Copy, from the material below, each line where "computer" shows up.

┄┄┄┄┄┄┄┄┄┄┄┄┄┄┄┄┄┄┄┄

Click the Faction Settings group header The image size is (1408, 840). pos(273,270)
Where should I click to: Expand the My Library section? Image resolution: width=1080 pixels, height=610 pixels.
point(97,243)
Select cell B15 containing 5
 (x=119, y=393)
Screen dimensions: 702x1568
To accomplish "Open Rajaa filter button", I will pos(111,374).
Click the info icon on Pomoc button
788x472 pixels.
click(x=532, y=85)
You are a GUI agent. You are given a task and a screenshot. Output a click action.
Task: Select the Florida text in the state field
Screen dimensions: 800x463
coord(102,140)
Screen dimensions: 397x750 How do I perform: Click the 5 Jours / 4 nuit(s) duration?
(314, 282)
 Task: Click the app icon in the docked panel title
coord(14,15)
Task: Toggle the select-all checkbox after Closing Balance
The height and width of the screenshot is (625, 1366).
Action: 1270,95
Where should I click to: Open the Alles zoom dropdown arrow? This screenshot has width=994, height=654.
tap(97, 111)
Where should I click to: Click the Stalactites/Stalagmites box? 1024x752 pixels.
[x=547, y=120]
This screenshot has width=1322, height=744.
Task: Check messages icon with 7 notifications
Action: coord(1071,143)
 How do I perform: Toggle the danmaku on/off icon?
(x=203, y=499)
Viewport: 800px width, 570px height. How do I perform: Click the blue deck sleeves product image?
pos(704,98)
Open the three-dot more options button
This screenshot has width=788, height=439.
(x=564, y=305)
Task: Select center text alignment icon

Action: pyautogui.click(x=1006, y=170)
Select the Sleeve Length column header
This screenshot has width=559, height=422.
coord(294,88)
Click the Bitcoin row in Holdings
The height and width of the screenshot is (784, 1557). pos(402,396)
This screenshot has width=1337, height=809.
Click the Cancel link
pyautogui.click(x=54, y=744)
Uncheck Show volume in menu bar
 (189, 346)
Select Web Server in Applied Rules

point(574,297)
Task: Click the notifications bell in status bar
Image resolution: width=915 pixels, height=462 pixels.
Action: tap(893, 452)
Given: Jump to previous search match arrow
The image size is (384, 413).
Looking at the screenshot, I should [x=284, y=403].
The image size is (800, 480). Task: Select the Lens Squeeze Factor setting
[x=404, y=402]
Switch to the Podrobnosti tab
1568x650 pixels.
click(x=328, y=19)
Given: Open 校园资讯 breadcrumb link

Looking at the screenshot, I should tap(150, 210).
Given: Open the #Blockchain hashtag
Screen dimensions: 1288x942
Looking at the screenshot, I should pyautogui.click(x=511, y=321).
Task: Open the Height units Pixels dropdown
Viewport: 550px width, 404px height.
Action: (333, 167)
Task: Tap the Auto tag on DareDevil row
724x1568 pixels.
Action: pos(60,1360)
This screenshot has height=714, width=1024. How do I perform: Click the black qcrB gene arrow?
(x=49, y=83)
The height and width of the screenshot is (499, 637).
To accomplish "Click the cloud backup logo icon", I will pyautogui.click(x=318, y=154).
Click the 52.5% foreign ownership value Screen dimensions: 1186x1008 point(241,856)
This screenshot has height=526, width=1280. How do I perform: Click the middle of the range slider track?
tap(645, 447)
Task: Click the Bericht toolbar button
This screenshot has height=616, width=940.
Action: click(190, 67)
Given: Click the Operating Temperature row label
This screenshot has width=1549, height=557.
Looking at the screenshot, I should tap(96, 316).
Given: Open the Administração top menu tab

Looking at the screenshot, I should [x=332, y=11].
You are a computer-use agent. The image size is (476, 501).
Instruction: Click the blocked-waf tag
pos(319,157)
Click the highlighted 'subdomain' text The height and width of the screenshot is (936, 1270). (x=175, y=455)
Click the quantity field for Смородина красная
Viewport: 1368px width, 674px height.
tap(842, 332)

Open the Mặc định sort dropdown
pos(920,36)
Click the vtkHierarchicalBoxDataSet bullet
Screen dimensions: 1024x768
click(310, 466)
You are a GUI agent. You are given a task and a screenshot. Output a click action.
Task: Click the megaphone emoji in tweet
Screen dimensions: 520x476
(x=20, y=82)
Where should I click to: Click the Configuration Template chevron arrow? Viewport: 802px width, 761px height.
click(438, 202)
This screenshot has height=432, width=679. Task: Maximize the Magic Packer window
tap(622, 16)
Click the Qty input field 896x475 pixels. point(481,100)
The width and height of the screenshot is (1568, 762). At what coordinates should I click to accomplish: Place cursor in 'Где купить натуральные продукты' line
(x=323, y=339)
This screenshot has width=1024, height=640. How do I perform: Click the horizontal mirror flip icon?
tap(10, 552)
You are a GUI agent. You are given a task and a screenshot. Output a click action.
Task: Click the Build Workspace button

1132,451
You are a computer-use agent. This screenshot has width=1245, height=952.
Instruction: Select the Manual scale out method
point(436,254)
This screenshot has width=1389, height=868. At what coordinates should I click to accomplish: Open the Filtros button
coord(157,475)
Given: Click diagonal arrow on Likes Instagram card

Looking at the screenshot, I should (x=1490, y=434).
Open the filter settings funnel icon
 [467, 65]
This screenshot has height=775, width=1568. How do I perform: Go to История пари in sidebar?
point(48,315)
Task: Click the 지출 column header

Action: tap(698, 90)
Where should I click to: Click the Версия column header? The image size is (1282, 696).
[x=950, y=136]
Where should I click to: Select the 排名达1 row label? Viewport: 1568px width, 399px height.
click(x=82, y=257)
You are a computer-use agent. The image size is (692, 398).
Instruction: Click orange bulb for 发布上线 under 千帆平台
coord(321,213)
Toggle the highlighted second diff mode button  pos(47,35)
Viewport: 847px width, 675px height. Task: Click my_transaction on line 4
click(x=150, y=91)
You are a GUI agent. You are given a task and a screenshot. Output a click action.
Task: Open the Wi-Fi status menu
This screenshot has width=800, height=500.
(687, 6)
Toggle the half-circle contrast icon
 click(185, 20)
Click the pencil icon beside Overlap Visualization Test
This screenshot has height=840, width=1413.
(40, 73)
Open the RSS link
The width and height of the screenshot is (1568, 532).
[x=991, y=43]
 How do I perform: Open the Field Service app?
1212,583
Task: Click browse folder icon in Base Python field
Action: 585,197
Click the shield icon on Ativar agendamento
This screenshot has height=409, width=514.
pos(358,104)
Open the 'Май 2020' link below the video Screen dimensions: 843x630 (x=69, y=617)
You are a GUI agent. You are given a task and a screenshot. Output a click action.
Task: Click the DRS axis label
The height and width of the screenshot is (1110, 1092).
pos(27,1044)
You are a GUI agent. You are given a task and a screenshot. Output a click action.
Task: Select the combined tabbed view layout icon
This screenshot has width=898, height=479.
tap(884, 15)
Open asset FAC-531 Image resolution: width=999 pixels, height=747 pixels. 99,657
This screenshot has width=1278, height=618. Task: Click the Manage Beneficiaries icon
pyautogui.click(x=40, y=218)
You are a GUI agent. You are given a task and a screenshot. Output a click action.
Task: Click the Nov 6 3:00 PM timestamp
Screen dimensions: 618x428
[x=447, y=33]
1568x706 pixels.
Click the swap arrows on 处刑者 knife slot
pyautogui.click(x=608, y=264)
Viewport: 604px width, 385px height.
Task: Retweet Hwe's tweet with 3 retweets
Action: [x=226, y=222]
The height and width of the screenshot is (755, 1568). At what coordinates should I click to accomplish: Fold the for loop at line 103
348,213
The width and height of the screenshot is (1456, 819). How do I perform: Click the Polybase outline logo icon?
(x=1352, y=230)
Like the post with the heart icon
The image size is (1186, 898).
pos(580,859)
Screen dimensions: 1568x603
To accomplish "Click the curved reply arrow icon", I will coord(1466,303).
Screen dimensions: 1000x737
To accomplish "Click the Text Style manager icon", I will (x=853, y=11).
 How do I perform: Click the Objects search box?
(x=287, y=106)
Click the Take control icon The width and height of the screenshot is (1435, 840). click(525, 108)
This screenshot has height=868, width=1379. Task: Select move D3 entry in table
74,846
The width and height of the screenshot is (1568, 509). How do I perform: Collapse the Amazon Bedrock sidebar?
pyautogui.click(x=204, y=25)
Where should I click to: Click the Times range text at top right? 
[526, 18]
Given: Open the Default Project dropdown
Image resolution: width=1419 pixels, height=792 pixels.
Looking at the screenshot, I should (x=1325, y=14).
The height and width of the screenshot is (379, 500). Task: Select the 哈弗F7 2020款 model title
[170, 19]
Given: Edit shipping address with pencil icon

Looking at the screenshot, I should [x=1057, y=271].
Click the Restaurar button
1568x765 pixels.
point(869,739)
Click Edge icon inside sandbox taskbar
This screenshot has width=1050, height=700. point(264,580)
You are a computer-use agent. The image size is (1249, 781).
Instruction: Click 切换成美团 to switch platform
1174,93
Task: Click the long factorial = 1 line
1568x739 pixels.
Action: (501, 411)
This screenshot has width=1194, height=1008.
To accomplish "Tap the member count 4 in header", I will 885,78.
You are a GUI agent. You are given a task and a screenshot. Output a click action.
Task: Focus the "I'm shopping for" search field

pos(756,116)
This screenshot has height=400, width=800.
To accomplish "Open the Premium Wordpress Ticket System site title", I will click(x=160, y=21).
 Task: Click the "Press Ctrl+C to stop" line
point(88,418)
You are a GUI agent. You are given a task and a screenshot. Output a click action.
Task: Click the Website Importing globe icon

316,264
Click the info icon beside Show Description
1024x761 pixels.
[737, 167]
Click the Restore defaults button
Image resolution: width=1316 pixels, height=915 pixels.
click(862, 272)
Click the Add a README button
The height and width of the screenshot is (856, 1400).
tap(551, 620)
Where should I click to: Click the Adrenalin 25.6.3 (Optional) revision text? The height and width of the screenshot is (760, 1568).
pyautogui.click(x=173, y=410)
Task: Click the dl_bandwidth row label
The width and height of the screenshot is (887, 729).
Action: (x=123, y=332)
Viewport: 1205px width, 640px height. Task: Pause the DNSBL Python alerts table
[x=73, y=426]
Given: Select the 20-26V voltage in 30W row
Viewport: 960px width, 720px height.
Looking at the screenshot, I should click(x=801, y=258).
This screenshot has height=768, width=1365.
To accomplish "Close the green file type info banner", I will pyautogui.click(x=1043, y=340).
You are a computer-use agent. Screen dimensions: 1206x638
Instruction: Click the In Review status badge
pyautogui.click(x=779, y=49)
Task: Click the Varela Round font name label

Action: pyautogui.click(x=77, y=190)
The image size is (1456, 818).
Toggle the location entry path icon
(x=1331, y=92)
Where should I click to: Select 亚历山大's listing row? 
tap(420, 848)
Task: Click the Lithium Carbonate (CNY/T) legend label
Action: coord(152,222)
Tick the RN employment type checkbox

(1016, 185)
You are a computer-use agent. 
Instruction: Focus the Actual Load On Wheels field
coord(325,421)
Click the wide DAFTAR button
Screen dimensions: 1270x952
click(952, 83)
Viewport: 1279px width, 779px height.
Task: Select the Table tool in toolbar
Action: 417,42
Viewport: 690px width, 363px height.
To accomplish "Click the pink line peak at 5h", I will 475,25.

┄┄┄┄┄┄┄┄┄┄┄┄┄┄┄┄┄┄┄┄

Solved problem>
You are a computer-use agent. The image size is (476, 501).
You are a computer-use agent. This screenshot has width=1245, height=952.
You are a computer-use agent. The image size is (692, 398).
You are a computer-use agent. The image size is (1249, 781).
You are a computer-use agent. Screen dimensions: 1206x638
You are a computer-use agent. 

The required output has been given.